Scholars of Ibsen’s Hedda Gabler will continue to debate why the protagonist (that’s Hedda, of course) is so profoundly unhappy. But there’s no doubt she’s miserable, pacing like a caged animal in the elegant home she claims she wanted.
I’ve never seen that sense of containment more vividly depicted than in Laurel Tree’s production, rather daringly performed not in a theater, but in Society Hill’s Physick House. The home could almost have been built for Hedda (the character and the play) – despite its grandeur, we quickly understand how limited her days must seem.
There are, of course, drawbacks to staging a play in a house. Sight lines aren’t optimal; there’s no theatrical lighting, which so often helps establish mood. In fact, the audience is as brightly lit as the “stage.” And, candidly, it’s not the most comfortable seating.
But the payoff is considerable. Hedda is a housebound play, and almost instantly I realized how rare it is to truly feel it. Entrances from off-stage, voices overheard, the sense of intimacy (here often a negative – there’s very little privacy) – all of it registers as real. Actor Jared Reed takes full advantage of small space, playing Eilert Lovborg – Hedda’s object of desire –in a whispery, confiding style that is completely mesmerizing.
Even the proximity and visibility of the small audience (perhaps 30 chairs here) are a plus – we feel like medical students, watching a particularly high-risk surgical procedure. (And anyway, who says an audience is supposed to be relaxed?)
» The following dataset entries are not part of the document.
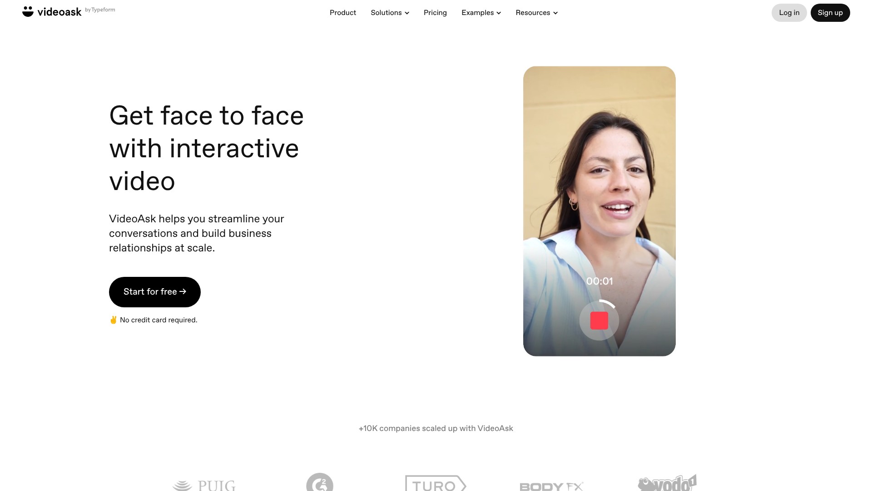Open the Resources dropdown menu
Image resolution: width=872 pixels, height=491 pixels.
[x=536, y=13]
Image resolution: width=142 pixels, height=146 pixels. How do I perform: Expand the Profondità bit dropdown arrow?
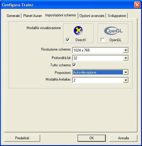pyautogui.click(x=126, y=58)

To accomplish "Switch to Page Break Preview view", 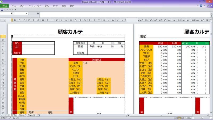I will tap(183, 118).
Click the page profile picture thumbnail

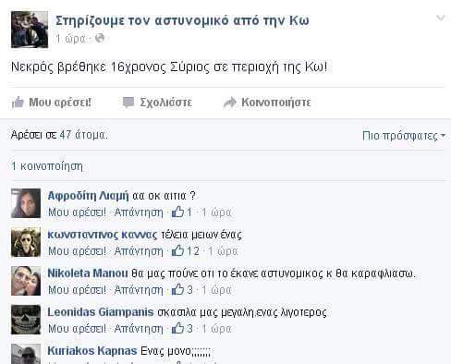coord(30,30)
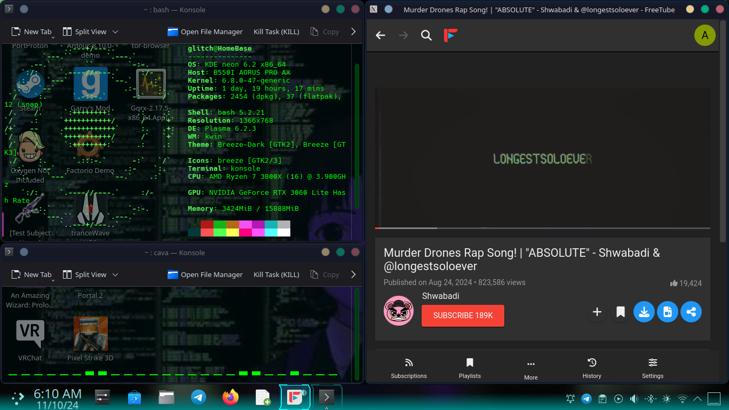
Task: Expand the hidden toolbar actions chevron in Konsole
Action: (353, 31)
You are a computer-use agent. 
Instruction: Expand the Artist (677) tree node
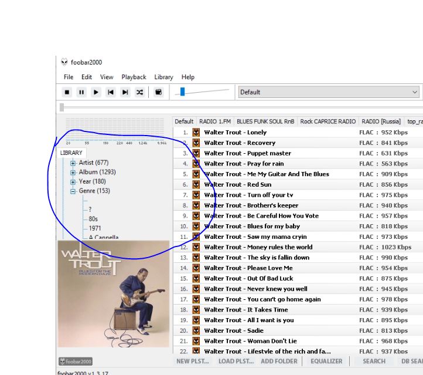[73, 163]
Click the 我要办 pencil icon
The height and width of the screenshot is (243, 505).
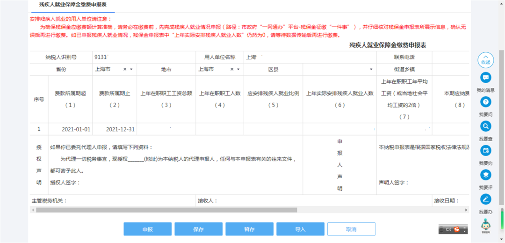point(485,199)
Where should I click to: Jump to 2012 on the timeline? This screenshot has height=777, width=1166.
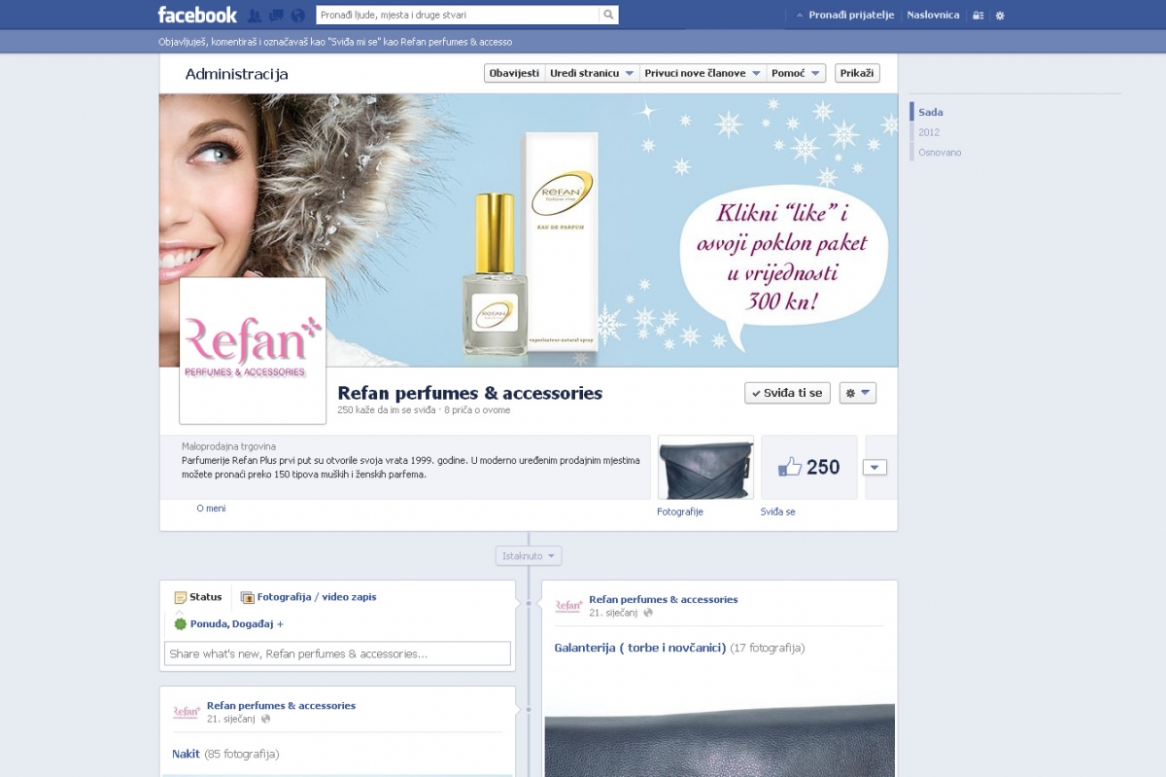pyautogui.click(x=929, y=132)
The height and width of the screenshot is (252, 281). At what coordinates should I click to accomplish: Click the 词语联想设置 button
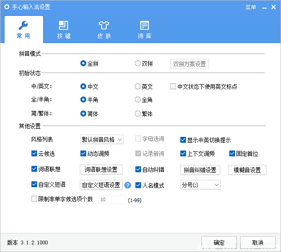pos(101,170)
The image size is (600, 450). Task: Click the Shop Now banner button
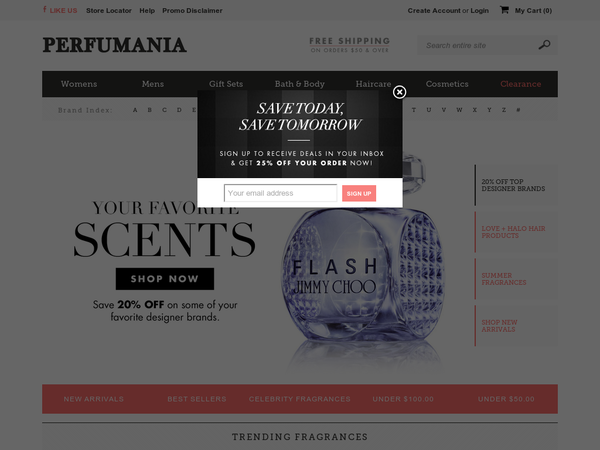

I’ve read and seen Hedda Gabler many times, and always come away perplexed – the play is such an odd mix of startlingly modern and wildly melodramatic. In many recent productions, directors have given way to the melodrama, filtering Hedda through a camp-comedy gloss (including a number of drag performances of the title role).
What director Josh Hitchens does here is harder and more admirable. He and actress Jennifer Summerfield don’t shy away from the melodrama – they give full voice to Hedda, in all her overwrought big-ness. They get some laughs along the way, but (though I can’t prove it), I think it’s what Ibsen would have wanted. There are also tender moments – and scary ones.
In the capable cast, along with Reed, I especially admired Jessica DalCanton as a vulnerable, emotionally appealing Thea. Another revelation here – how thoroughly Thea – not only sweet, but also breathtakingly lovely – throws Hedda, accustomed to being courted, into the shade. (Speaking of lovely, the clothes here are stunning – as you might expect from a show that credits four costume designers and a milliner!)
Back to what makes Hedda unhappy – which, really, is the core of the play. I’ll take a stab at it – for all her status, aggressiveness and grand dreams, she’s ultimately too small-minded and convention-bound to get what she wants; also (and maybe I should have led with this), she’s in the thrall of a succession of men who need – but ultimately betray and disappoint – her. (See what I mean about modern?)
But don’t take my word for it – go see what Hitchens and company have done with Hedda Gabler, in a production that, while not perfect, reimagines the play in part by – hallelujah! – taking it seriously.